Tool for defining the "right" problem to solve.
-Developed in Japan in 1970's - Mitsubishi & Toyota
-Introduced in US in 1980's (Hauser and Clausing, Harvard Business Review, May-June 1988).

*Also known as:

-Voice of the Customer
-House of Quality
-Customer-Driven Engineering
-Matrix Product Planning

*Uses a series of matrices to structure information acquisition and documentation.

QFD Matrices


Figure 1. General organization of a QFD matrix.

QFD Methodology

1. Identify customers (both internal and external).
2. Create a list of customer requirements (WHATS).

* Record customer responses to the question: "What are the important (qualities, characteristics, elements, features) of _____________?"
* Record in customer's own words - "Voice of the Customer."
* Categorize hierarchically (primary, secondary, tertiary,...).
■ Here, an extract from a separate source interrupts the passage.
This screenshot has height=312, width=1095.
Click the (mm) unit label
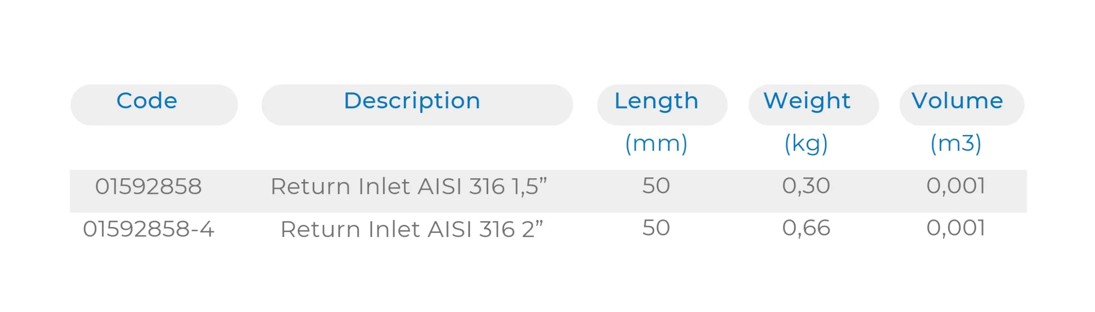656,144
3. Prioritize the customer requirements on a scale of 1-5.
4. Compile list of design requirements (HOWS) necessary to achieve the market-driven whats.

* Each requirement should be quantified.
* Arrows show direction for improvement (up for increasing, down for decreasing, etc.)
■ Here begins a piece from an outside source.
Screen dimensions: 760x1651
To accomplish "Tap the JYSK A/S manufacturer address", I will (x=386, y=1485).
Figure 2. Start with WHATs and HOWs.

5. Determine relationship of design requirements to customer requirements.

* Cell strengths quantify the importance of each HOW to achieving each WHAT.

Strong relationship
Some relationship
Weak relationship
No mark for no relationship


Figure 3. Adding correlations between WHATs and HOWs.

6. Determine how the customer perceives competitors' abilities to meet requirements.

* Competition benchmarking.
* Rate competitors on a scale of 1-5 with respect to each customer requirement.

7. Rank the technical importance of each design requirement.

* Absolute rank is total of relationship value (quantify step 5 relationships) times customer importance ranking.
* Relative importance is based on assigning ordinal ranking to each design requirement based on absolute rank (from previous step).

8. Rate the technical difficulty of each design requirement so design team can focus on the important/difficult HOWS.
9. Establish correlation matrix (roof of House of Quality) to determine interrelationships of design requirements.

Strong positive interaction
Positive interaction
Strong negative interaction
Negative interaction

10. Determine target values for the design requirements (HOW MUCH).
11. Areas that require concentrated effort are identified. Key elements are identified for follow-up matrix development. Assessment of technical difficulty and importance are useful in identifying these elements.


Figure 4. QFD matrix with objective measures added.


Figure 5. Completed QFD matrix.

QFD: Summary

* The importance of QFD:

- Provides a framework for upfront planning and product development.
- Uses multi-functional teams to enhance design and decision-making.
- Promotes teamwork (necessary for Concurrent Engineering).
- Maintains customer ideas and requirements, in the customer's words, throughout the process.

* Engineered products adhering to customer wants result in customer satisfaction.